Mom’s First Field Trip – Monday, July 3

Mom had a great weekend visiting with Cyndie who came down to spend time with her. Lots of laughing, a little PT, and a visit from R definitely helped her pass the time. I think Cyndie is always surprised at each visit with what mom is able to accomplish because she seems to be improving so much in between those visits. Cyndie will be back in just a little over two weeks. I’m curious to see what new things mom is able to do by then.

Today was actually a big day for mom. We took our first trip out since she’s been there. It’s been over a month and a half already! We had an appointment at INOVA Loudoun. Since her stroke, this is the first time we had a planned visit into a hospital (you may recall that she’s been sent to Stone Springs a couple of times in the past due to some issues she had while at HealthSouth). She got to ride in a wheelchair van – so much better and a lot more comfortable than being transported on a stretcher! I got to ride along with her and I think that helped keep her at ease.

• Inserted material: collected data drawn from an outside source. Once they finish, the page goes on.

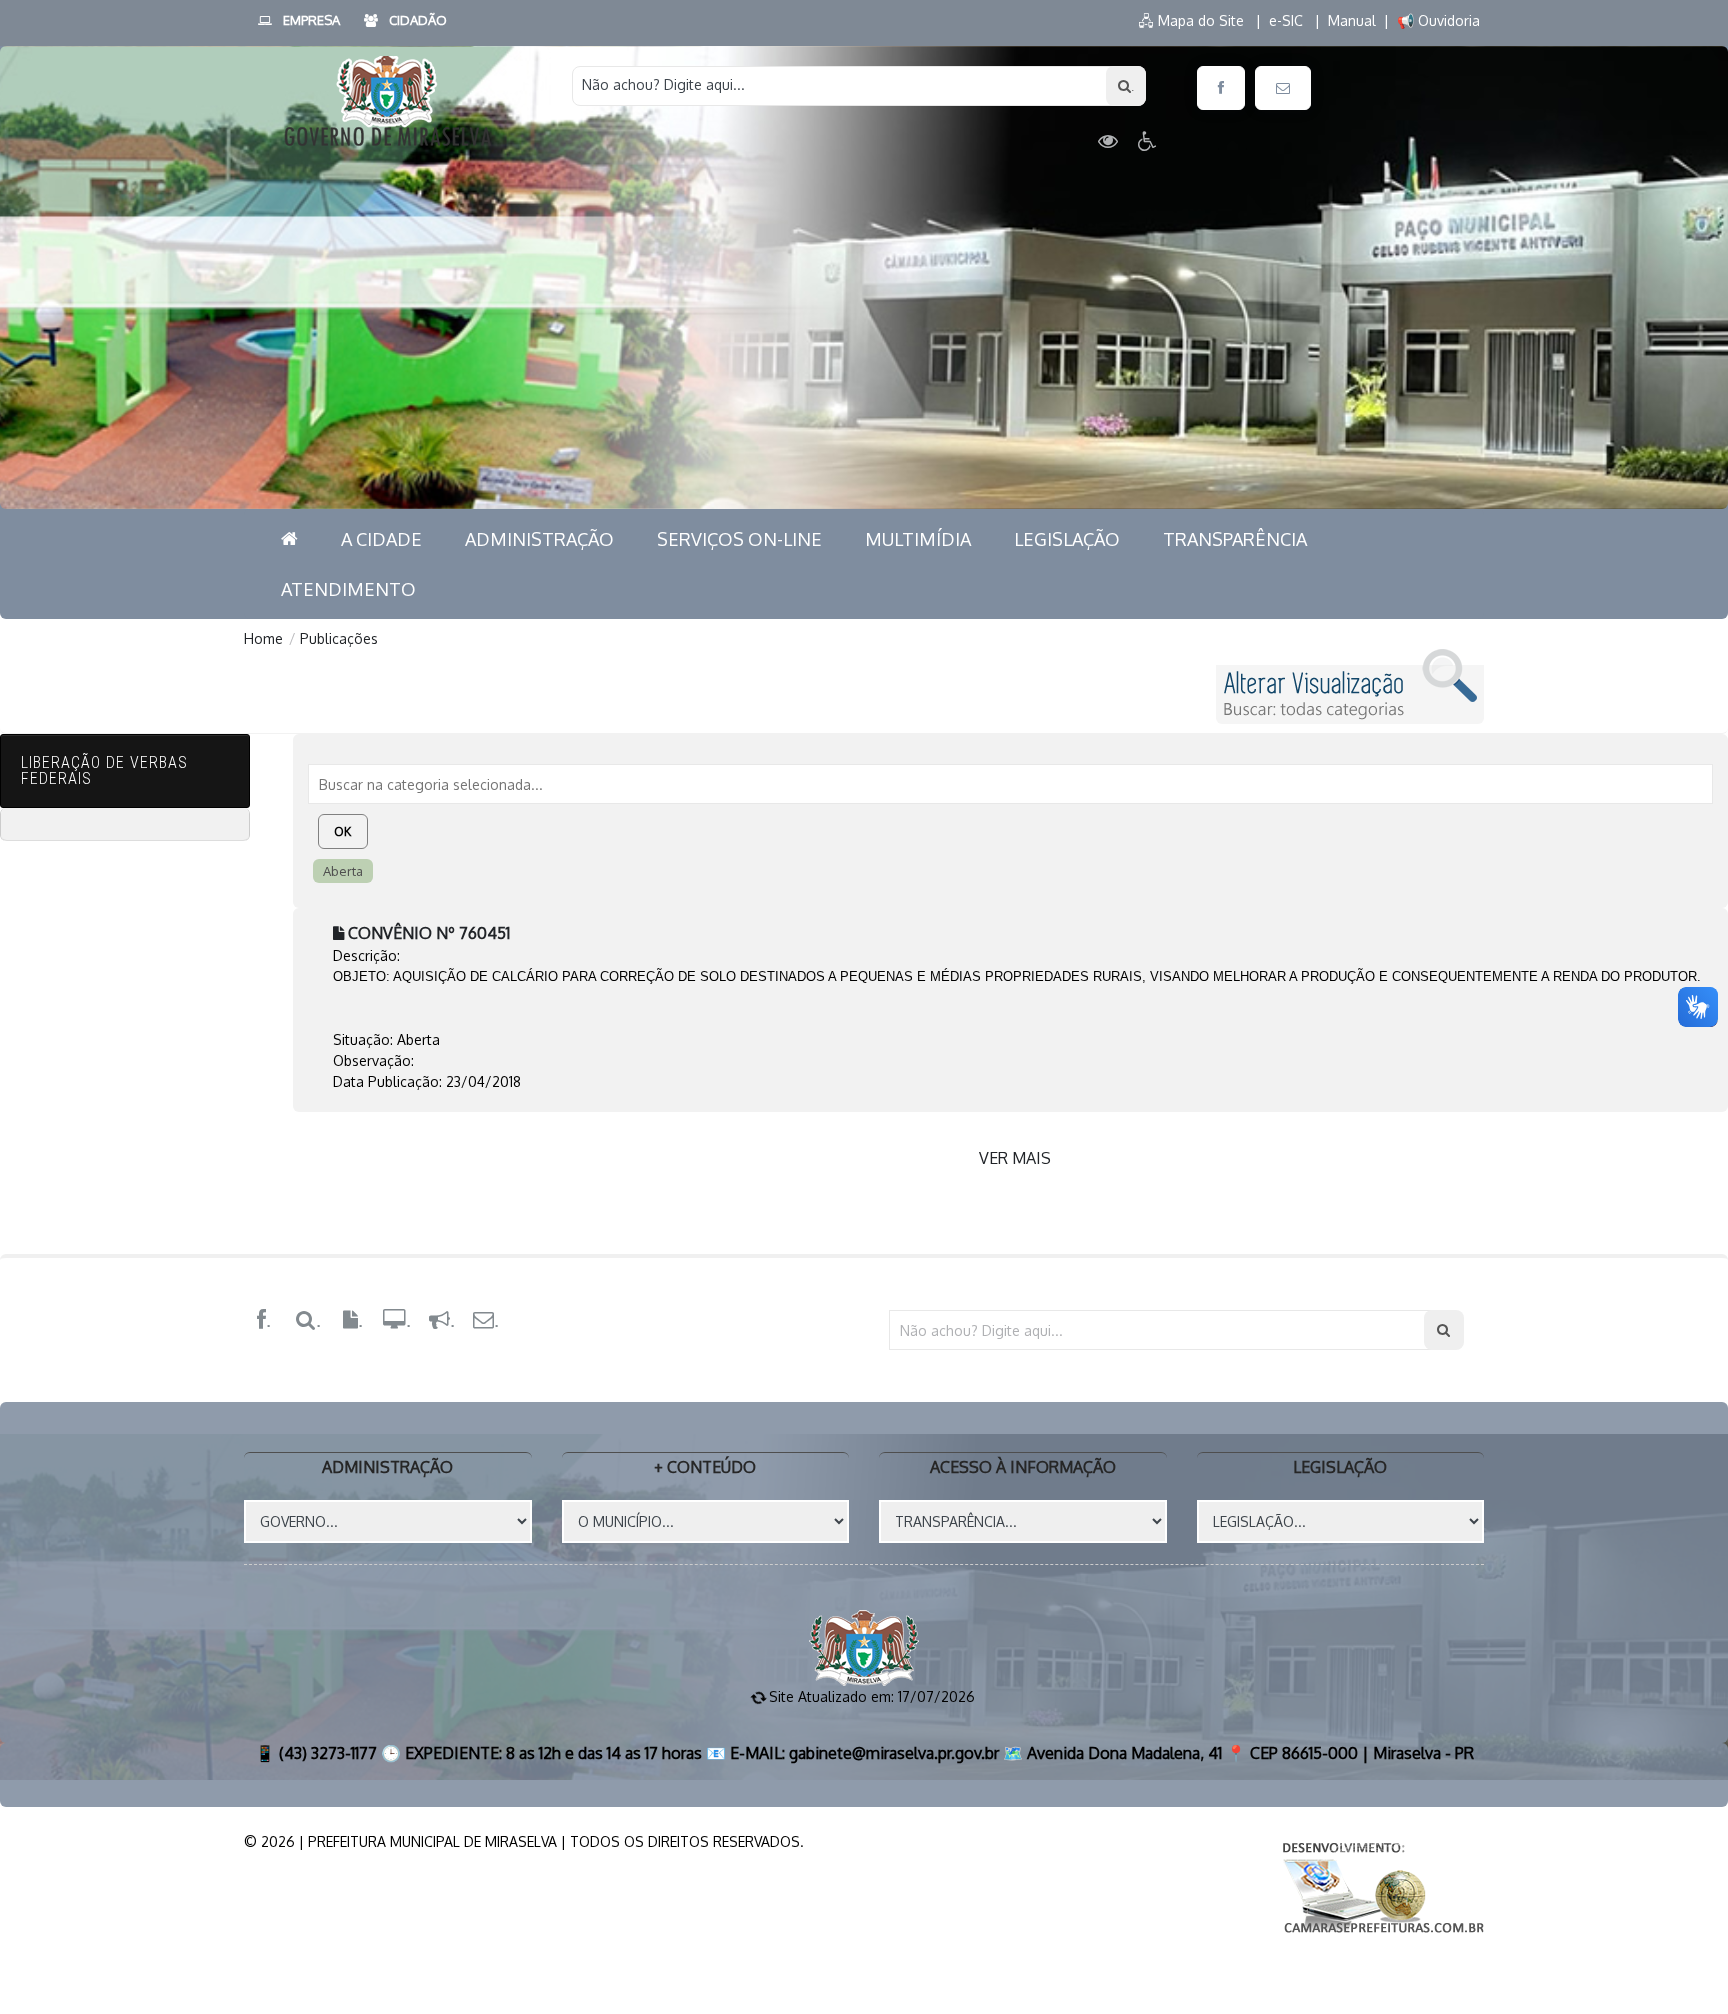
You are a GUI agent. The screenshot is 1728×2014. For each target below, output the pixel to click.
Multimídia (918, 539)
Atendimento (348, 589)
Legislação (1067, 539)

Why were we headed to INOVA Loudoun? Well – lemme tell you. Mom has been eating pureed food for the last few weeks and the speech therapist and nurse practitioner agreed that it would be smart for mom to have a “modified barium swallow” study done. She had one done before coming to Ashby, but it was tough on her. She wasn’t eating any food at that time and was really limited to ice chips with supervision. It was failure after failure with each sample she was given to try. Very defeating and didn’t help her depression. Today’s test was much different. We know that she can handle pureed foods with no problems. We took in some “mechanical soft” foods for her to try. I got to stay in the room while the test was done, which was actually very cool. Basically mom was getting x-rayed as she swallowed food and drink so we could see how her muscles worked. She did AWESOME!! The speech pathologist said soft foods are not an issue for her. However, she’s not ready for regular liquids yet. She is to continue on with nectar-thick liquids. Because she’s getting her meds crushed up in apple sauce now and her bolus feedings have been discontinued, there really is no reason for her to keep her PEG tube in. WHAT?!?!? This is the BEST news! When I came home to update our speech therapist she agreed that we can expect a plan/order to have that removed soon. They’ll need to monitor her weight for a couple of weeks at least to be sure she’s maintaining her weight. If she’s dropping that means that they may need to supplement with bolus feedings again. We definitely don’t want that to happen. I am keeping fingers crossed that she’ll be tube-free by month’s end. Wouldn’t that be fantastic!?!?

After lunch she worked with both PT and OT together and they worked on a little bit of walking again. She made it about 14 feet today. She was disappointed since it was not her longest distance but I reminded her that it was more than the last time she tried to walk. I left in the afternoon so she could spend some one on one time with her friend, H, but Sam and I went back to tuck her in. She was in good spirits and had saved some giggles for us. We’re almost at exactly 3 months since her stroke. She has really come such a long way and I honestly don’t see her nearing a plateau yet. She’s in a great place mentally and I truly believe that is making all the difference. I don’t know where she will end up (our house, assisted living, or independent living) and it is really too soon to even guess. She has defied the odds so far. I am learning not to make assumptions about her. Even though she’s not ready to live in an apartment by herself yet, that’s not to say that she won’t get there. She’s very determined, she’s strong, and she’s stubborn. Based on the type of stroke she had, she started out facing really tough odds with not much hope for a full recovery. So far she has been proving to be the exception and I couldn’t be prouder!